§ **PROBLEM**: Write out all entries word for word.

§ **GIVEN RECORDS**:
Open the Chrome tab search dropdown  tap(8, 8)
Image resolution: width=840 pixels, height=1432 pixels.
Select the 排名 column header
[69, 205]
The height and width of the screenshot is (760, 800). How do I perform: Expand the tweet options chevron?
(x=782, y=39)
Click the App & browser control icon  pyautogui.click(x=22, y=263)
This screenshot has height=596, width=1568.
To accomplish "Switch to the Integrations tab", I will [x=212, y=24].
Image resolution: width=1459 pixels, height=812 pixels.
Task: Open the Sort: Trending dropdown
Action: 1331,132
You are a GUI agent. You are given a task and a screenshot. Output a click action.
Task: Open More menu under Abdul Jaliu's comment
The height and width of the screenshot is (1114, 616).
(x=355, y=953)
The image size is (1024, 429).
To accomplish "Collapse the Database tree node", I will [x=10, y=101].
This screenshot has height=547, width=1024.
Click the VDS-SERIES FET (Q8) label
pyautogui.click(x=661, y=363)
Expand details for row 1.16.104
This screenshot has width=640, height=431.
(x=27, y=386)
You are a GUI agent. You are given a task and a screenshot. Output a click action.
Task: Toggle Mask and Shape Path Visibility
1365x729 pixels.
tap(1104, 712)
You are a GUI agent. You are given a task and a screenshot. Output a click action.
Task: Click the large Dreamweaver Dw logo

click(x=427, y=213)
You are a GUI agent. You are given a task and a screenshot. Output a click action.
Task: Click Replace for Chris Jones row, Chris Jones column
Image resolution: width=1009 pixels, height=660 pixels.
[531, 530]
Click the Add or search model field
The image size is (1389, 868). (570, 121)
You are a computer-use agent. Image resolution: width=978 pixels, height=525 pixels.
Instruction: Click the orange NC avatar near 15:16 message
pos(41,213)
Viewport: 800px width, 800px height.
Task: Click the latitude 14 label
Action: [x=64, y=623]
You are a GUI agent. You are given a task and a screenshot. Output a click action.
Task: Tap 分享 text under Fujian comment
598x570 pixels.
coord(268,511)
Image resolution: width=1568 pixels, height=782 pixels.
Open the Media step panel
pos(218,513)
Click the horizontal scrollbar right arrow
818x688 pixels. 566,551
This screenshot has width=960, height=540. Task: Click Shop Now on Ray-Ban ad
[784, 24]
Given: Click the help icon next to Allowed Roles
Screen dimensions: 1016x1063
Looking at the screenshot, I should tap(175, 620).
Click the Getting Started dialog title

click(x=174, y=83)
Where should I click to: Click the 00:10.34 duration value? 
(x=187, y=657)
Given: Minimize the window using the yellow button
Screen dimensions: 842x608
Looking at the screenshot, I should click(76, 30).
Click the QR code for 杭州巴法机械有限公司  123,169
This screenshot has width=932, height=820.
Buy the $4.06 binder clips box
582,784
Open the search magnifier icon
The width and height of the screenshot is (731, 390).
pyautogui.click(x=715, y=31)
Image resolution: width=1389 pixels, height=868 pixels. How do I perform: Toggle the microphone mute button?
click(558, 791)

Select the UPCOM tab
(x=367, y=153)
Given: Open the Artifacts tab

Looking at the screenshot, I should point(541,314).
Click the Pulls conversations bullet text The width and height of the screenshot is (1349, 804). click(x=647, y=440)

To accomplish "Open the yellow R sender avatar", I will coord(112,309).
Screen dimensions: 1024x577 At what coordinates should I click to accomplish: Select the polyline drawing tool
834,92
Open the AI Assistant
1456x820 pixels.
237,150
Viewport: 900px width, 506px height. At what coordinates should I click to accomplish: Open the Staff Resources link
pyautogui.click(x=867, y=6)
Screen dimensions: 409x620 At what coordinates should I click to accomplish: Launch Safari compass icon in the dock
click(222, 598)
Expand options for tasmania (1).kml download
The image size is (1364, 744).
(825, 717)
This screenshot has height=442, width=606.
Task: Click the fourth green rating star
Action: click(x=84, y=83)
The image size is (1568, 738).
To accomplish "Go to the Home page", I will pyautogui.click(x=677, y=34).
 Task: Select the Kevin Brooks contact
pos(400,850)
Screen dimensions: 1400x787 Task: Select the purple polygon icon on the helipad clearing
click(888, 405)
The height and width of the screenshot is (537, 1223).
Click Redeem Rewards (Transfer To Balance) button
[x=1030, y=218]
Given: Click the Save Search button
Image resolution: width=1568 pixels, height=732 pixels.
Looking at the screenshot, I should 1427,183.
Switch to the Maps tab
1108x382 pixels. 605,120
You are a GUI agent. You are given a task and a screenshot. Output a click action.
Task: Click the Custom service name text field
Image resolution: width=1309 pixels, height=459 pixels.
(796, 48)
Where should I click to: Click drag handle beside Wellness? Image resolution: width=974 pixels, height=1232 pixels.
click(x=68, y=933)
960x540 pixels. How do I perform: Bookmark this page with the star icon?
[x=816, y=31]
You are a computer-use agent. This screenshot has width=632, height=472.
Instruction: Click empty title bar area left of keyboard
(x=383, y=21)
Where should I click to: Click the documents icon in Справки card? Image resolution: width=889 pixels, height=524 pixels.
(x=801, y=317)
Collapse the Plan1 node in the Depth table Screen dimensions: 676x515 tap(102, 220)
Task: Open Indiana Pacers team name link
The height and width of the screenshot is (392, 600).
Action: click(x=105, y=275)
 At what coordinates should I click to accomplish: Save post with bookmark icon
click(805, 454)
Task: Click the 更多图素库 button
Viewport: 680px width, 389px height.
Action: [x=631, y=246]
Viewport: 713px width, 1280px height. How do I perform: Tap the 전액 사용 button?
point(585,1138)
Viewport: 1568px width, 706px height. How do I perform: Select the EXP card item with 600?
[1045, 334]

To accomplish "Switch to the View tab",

§ **OUTPUT OF THE EXERCISE**:
Open the Chrome tab search dropdown  tap(8, 8)
Image resolution: width=840 pixels, height=1432 pixels.
Select the 排名 column header
[69, 205]
The height and width of the screenshot is (760, 800). How do I perform: Expand the tweet options chevron?
(x=782, y=39)
Click the App & browser control icon  pyautogui.click(x=22, y=263)
This screenshot has height=596, width=1568.
To accomplish "Switch to the Integrations tab", I will [x=212, y=24].
Image resolution: width=1459 pixels, height=812 pixels.
Task: Open the Sort: Trending dropdown
Action: 1331,132
You are a GUI agent. You are given a task and a screenshot. Output a click action.
Task: Open More menu under Abdul Jaliu's comment
The height and width of the screenshot is (1114, 616).
(x=355, y=953)
The image size is (1024, 429).
To accomplish "Collapse the Database tree node", I will [x=10, y=101].
This screenshot has height=547, width=1024.
Click the VDS-SERIES FET (Q8) label
pyautogui.click(x=661, y=363)
Expand details for row 1.16.104
This screenshot has width=640, height=431.
(x=27, y=386)
You are a GUI agent. You are given a task and a screenshot. Output a click action.
Task: Toggle Mask and Shape Path Visibility
1365x729 pixels.
tap(1104, 712)
You are a GUI agent. You are given a task and a screenshot. Output a click action.
Task: Click the large Dreamweaver Dw logo

click(x=427, y=213)
You are a GUI agent. You are given a task and a screenshot. Output a click action.
Task: Click Replace for Chris Jones row, Chris Jones column
Image resolution: width=1009 pixels, height=660 pixels.
[531, 530]
Click the Add or search model field
The image size is (1389, 868). (570, 121)
You are a computer-use agent. Image resolution: width=978 pixels, height=525 pixels.
Instruction: Click the orange NC avatar near 15:16 message
pos(41,213)
Viewport: 800px width, 800px height.
Task: Click the latitude 14 label
Action: [x=64, y=623]
You are a GUI agent. You are given a task and a screenshot. Output a click action.
Task: Tap 分享 text under Fujian comment
598x570 pixels.
coord(268,511)
Image resolution: width=1568 pixels, height=782 pixels.
Open the Media step panel
pos(218,513)
Click the horizontal scrollbar right arrow
818x688 pixels. 566,551
This screenshot has width=960, height=540. Task: Click Shop Now on Ray-Ban ad
[784, 24]
Given: Click the help icon next to Allowed Roles
Screen dimensions: 1016x1063
Looking at the screenshot, I should tap(175, 620).
Click the Getting Started dialog title

click(x=174, y=83)
Where should I click to: Click the 00:10.34 duration value? 
(x=187, y=657)
Given: Minimize the window using the yellow button
Screen dimensions: 842x608
Looking at the screenshot, I should click(76, 30).
Click the QR code for 杭州巴法机械有限公司  123,169
This screenshot has width=932, height=820.
Buy the $4.06 binder clips box
582,784
Open the search magnifier icon
The width and height of the screenshot is (731, 390).
pyautogui.click(x=715, y=31)
Image resolution: width=1389 pixels, height=868 pixels. How do I perform: Toggle the microphone mute button?
click(558, 791)

Select the UPCOM tab
(x=367, y=153)
Given: Open the Artifacts tab

Looking at the screenshot, I should point(541,314).
Click the Pulls conversations bullet text The width and height of the screenshot is (1349, 804). click(x=647, y=440)

To accomplish "Open the yellow R sender avatar", I will coord(112,309).
Screen dimensions: 1024x577 At what coordinates should I click to accomplish: Select the polyline drawing tool
834,92
Open the AI Assistant
1456x820 pixels.
237,150
Viewport: 900px width, 506px height. At what coordinates should I click to accomplish: Open the Staff Resources link
pyautogui.click(x=867, y=6)
Screen dimensions: 409x620 At what coordinates should I click to accomplish: Launch Safari compass icon in the dock
click(222, 598)
Expand options for tasmania (1).kml download
The image size is (1364, 744).
(825, 717)
This screenshot has height=442, width=606.
Task: Click the fourth green rating star
Action: click(x=84, y=83)
The image size is (1568, 738).
To accomplish "Go to the Home page", I will pyautogui.click(x=677, y=34).
 Task: Select the Kevin Brooks contact
pos(400,850)
Screen dimensions: 1400x787 Task: Select the purple polygon icon on the helipad clearing
click(888, 405)
The height and width of the screenshot is (537, 1223).
Click Redeem Rewards (Transfer To Balance) button
[x=1030, y=218]
Given: Click the Save Search button
Image resolution: width=1568 pixels, height=732 pixels.
Looking at the screenshot, I should 1427,183.
Switch to the Maps tab
1108x382 pixels. 605,120
You are a GUI agent. You are given a task and a screenshot. Output a click action.
Task: Click the Custom service name text field
Image resolution: width=1309 pixels, height=459 pixels.
(796, 48)
Where should I click to: Click drag handle beside Wellness? Image resolution: width=974 pixels, height=1232 pixels.
click(x=68, y=933)
960x540 pixels. How do I perform: Bookmark this page with the star icon?
[x=816, y=31]
You are a computer-use agent. This screenshot has width=632, height=472.
Instruction: Click empty title bar area left of keyboard
(x=383, y=21)
Where should I click to: Click the documents icon in Справки card? Image resolution: width=889 pixels, height=524 pixels.
(x=801, y=317)
Collapse the Plan1 node in the Depth table Screen dimensions: 676x515 tap(102, 220)
Task: Open Indiana Pacers team name link
The height and width of the screenshot is (392, 600).
Action: click(x=105, y=275)
 At what coordinates should I click to accomplish: Save post with bookmark icon
click(805, 454)
Task: Click the 更多图素库 button
Viewport: 680px width, 389px height.
Action: [x=631, y=246]
Viewport: 713px width, 1280px height. How do I perform: Tap the 전액 사용 button?
point(585,1138)
Viewport: 1568px width, 706px height. How do I perform: Select the EXP card item with 600?
[1045, 334]

To accomplish "Switch to the View tab",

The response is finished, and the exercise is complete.